ARTICLE:
==============================
Public Release: 

Televised sex impairs memory for TV ads just like violence does, according to a new study

Results suggest sponsoring sexual explicit and violent tv programs might be unprofitable for advertisers

American Psychological Association

WASHINGTON -- In the first published study to examine the effect of televised sex on memory for commercial messages, researchers at Iowa State University have found that viewers of programs with sexually explicit or violent content were less likely to remember commercials immediately after exposure and even 24 hours later. The findings appear in the June issue of the American Psychological Association's (APA) Journal of Applied Psychology.

In an experiment involving 324 adults, psychologist Brad J. Bushman, Ph.D., and Angelica M. Bonacci of Iowa State University randomly assigned the participants to watch a violent, sexually explicit, or neutral television program. The age distribution of the participants was 18 to 54 years old and was representative of the age distribution of adults the same age in U.S. TV households. Each program contained nine ads for products with broad market appeal, such as soft drinks, cereal and laundry detergent. Immediately after viewing the TV program, the participants were given a surprise test in which they tried to recall the brand names in the commercial messages. The next day the participants were contacted by telephone and were again asked to recall the advertised brands.
==============================
(Items listed in a dataset)
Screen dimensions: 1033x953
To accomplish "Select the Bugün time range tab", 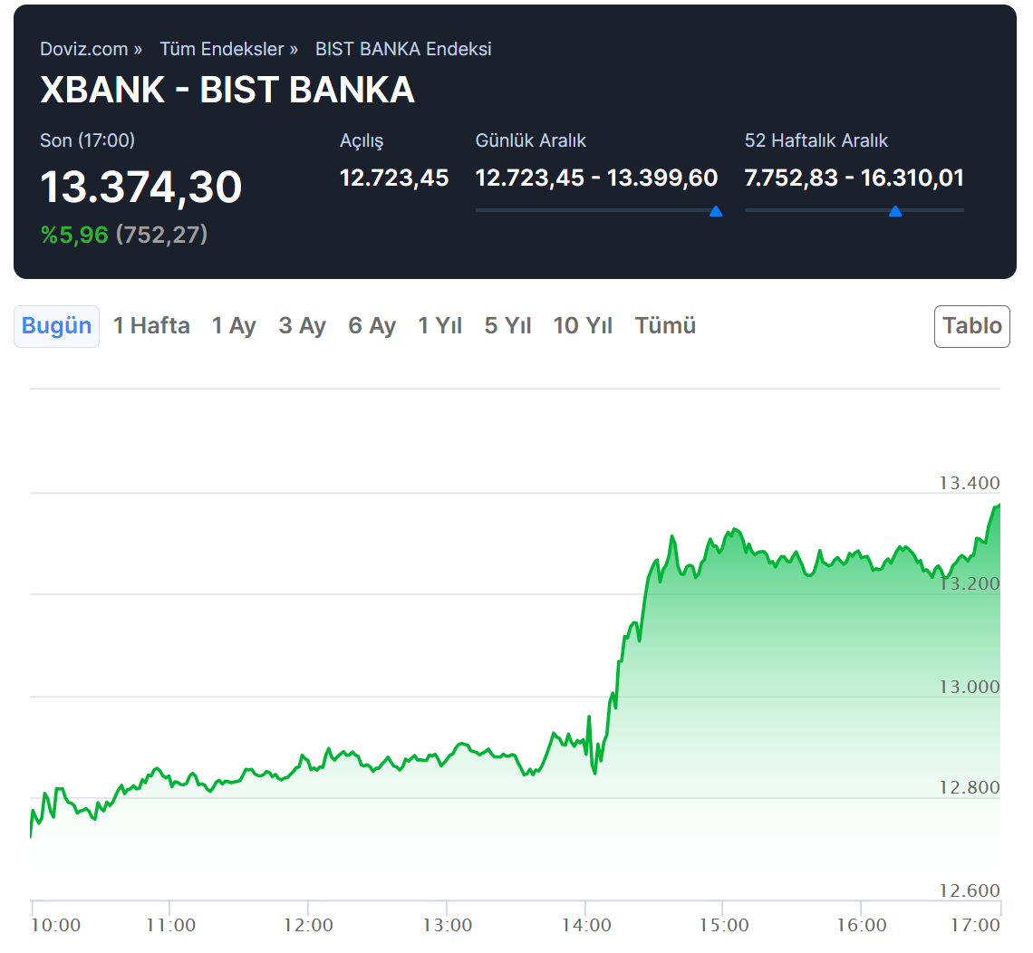I will pos(56,326).
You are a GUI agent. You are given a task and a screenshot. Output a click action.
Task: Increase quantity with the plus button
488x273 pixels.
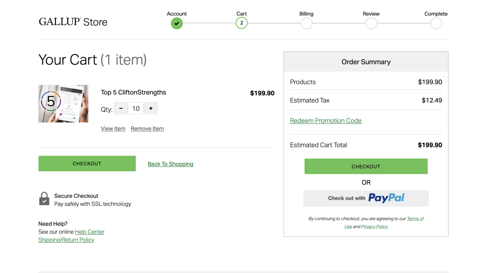click(151, 108)
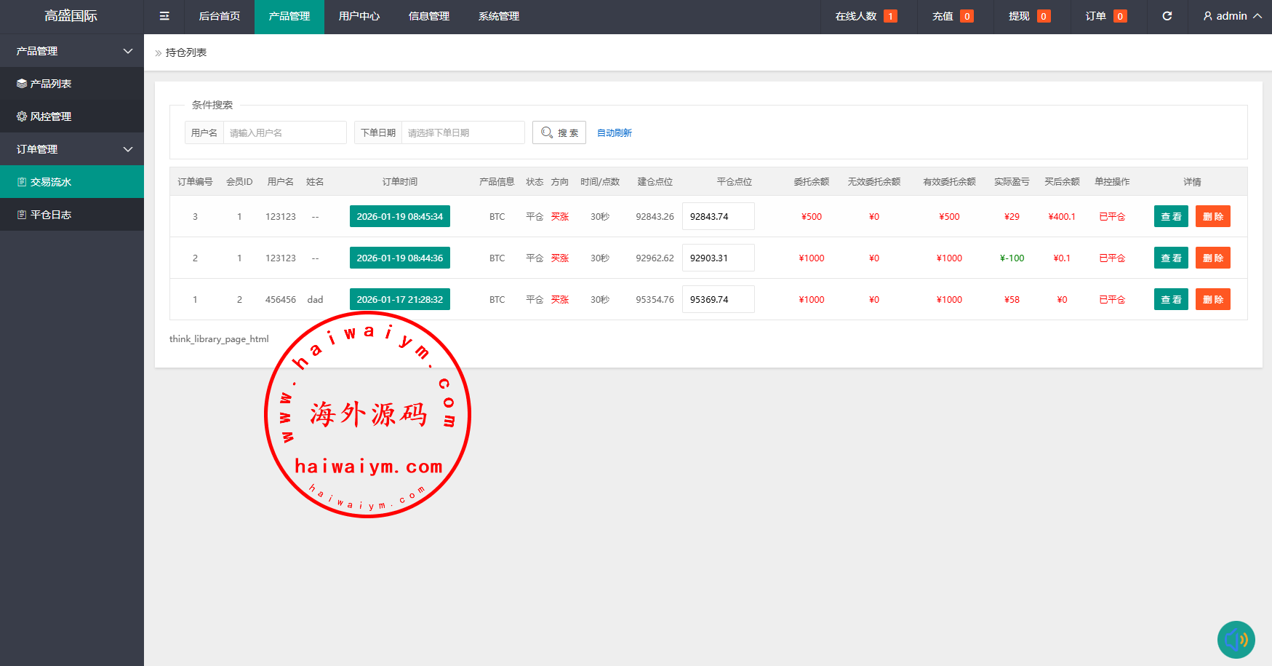Edit the 平仓点位 field showing 95369.74
The height and width of the screenshot is (666, 1272).
[718, 299]
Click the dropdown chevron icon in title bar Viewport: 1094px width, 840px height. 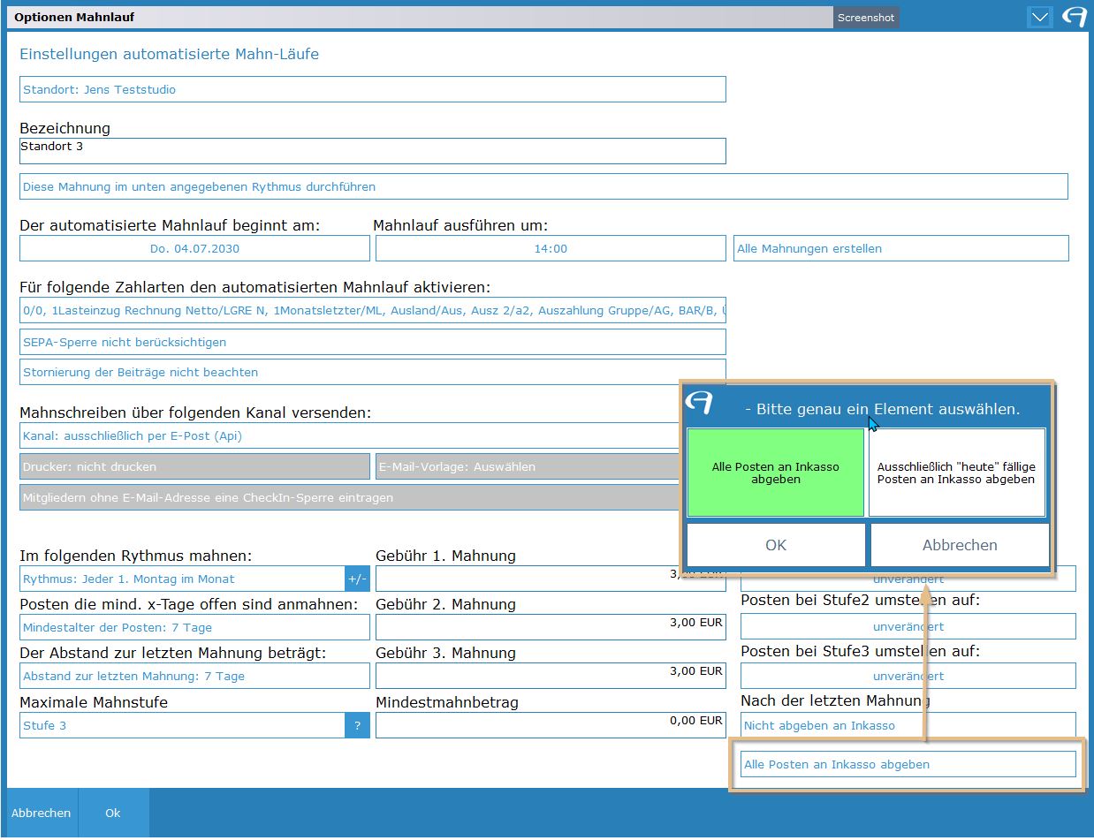1040,17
==============================
TO BE DONE: In the press release on televised sex and memory for ads, rewrite the passage that opens with the words containing "Televised sex impairs" and closes with "of Applied Psychology.", replacing "Iowa State University" with "Iowa State".

TASK RESPONSE:
Televised sex impairs memory for TV ads just like violence does, according to a new study

Results suggest sponsoring sexual explicit and violent tv programs might be unprofitable for advertisers

American Psychological Association

WASHINGTON -- In the first published study to examine the effect of televised sex on memory for commercial messages, researchers at Iowa State have found that viewers of programs with sexually explicit or violent content were less likely to remember commercials immediately after exposure and even 24 hours later. The findings appear in the June issue of the American Psychological Association's (APA) Journal of Applied Psychology.